Increased thoraco-pulmonary compliance and functional residual capacity

This might be associated with a decrease in the intra-pulmonary shunt due to PEEP maintenance and lower atelectasis in dependant regions of the lungs [22]. NMBAs improve the mechanical viscoelastic properties of the chest wall. An improved ventilation–perfusion ratio may also be related to a more uniform distribution of lung perfusion due to the application of lower pulmonary pressure, favouring the perfusion of ventilated areas and decreasing the intra-pulmonary shunt [23].

Better regional distribution of the tidal volume

NMBAs could avoid or limit the overdistension of high compliance territories and promoting the recruitment of areas with smaller compliance.

Anti-inflammatory effects

The lower production of proinflammatory cytokines in the lung and the blood reported in patients receiving cisatracurium [24] has suggested an “anti-inflammatory” role for NMBAs. Two mechanisms could be involved: first, a reduced inflammation through the reduction of ventilator-induced lung injury (VILI). The second hypothesis is a direct “anti-inflammatory” effect of cisatracurium (see “Biological effects” section).

Biological effects of NMBAs

NMBAs have multiple, potentially positive, biological effects in humans [25]. In patients with moderate-to-severe ARDS, NMBAs administration has been associated with lower local and systemic release of inflammation, epithelial dysfunction, and endothelial injury biomarkers, such as IL-8, surfactant protein-D, and von Willebrand factor [24, 26].
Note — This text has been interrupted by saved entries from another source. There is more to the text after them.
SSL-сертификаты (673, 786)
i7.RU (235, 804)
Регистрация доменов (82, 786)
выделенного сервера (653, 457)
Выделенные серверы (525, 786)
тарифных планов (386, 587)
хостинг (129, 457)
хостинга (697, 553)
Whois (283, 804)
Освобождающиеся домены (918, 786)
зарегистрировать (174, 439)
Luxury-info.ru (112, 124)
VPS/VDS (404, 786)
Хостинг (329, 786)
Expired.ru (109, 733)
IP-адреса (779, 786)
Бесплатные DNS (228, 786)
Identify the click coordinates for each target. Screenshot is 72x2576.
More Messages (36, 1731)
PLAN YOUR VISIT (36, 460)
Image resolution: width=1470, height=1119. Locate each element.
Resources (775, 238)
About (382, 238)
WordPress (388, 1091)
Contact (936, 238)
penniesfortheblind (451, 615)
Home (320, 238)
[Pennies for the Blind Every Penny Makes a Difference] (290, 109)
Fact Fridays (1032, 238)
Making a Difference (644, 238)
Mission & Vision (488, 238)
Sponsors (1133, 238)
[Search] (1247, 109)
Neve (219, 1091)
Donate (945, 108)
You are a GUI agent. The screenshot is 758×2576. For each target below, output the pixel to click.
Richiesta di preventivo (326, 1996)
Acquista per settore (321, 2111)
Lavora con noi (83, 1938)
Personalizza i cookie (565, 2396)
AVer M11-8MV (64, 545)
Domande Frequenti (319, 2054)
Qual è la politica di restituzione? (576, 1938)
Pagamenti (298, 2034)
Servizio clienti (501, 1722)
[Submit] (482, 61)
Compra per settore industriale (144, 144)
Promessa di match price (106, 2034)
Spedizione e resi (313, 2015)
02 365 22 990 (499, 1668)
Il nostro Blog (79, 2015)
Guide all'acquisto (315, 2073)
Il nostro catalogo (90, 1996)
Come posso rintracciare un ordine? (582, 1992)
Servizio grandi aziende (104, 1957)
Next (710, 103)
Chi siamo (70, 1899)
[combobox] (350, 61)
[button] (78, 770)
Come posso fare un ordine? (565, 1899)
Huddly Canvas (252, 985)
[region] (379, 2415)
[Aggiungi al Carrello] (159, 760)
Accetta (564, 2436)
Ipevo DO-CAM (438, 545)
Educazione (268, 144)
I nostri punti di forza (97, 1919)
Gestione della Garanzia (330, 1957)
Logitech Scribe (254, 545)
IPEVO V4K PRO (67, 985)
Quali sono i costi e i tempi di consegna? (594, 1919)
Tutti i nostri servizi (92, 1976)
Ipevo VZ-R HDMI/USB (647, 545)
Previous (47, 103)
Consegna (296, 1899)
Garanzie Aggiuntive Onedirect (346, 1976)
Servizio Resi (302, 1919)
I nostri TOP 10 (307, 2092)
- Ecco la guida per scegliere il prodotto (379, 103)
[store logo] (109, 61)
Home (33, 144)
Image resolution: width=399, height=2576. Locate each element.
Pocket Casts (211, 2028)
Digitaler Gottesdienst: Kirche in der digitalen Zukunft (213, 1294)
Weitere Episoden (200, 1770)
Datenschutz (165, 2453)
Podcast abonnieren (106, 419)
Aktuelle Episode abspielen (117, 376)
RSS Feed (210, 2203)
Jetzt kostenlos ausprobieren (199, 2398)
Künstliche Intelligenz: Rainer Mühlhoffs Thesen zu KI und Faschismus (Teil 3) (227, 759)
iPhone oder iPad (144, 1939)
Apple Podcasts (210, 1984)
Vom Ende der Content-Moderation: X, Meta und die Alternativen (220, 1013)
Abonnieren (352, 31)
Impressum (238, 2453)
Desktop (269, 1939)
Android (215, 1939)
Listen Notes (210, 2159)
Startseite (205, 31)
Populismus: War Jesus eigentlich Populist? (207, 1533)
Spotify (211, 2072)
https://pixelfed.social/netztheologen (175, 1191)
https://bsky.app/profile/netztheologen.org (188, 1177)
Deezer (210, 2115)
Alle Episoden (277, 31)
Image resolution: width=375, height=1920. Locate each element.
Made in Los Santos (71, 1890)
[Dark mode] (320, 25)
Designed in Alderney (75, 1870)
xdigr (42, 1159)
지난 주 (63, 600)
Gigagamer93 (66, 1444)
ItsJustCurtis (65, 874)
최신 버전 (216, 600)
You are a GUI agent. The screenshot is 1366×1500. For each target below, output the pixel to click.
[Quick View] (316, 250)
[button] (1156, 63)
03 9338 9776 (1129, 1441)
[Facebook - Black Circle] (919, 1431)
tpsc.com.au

The biological plausibility of a direct anti-inflammatory effect of cisatracurium is based on the broad expression of its receptor, alpha-1-nicotine receptor (nAChRα1), on epithelial cells, endothelial cells, leukocytes and fibroblasts [27,28,29,30] (Table S1, supplementary material 1). In the lungs, nAChRα1 signals as an alternative receptor for urokinase on neutrophils, leading to the release of inflammatory cytokines such as IL-1α, TNF-α, and macrophage inflammatory protein-2 [27]. An in vitro and in vivo animal study has been conducted to test the hypothesis that NMBAs are protective against biotrauma by their anti-inflammatory effects mediated by blocking the activity of nAChRα1 on epithelial cells, endothelial cells, and leukocytes [31]. Cisatracurium had intrinsic anti-inflammatory properties and its lung protection was primarily independent of the effects of synchrony. Surrogates of lung injury, such as the wet to dry ratio and protein concentration in bronchoalveolar lavage fluid (BALF), were lower in rats treated with NMBA than in controls, in which perfect synchrony was achieved with anaesthesia alone. The anti-inflammatory effects of cisatracurium, as defined by the lower release of inflammatory cytokines by several cell types (epithelial, endothelial, and CD14 + cells) after challenge with LPS, BALF or plasma from ARDS patients, was mediated by nAChRα1 blockade. cisatracurium lacked its protective effects when nAChRα1 was stably knocked down in cell clones.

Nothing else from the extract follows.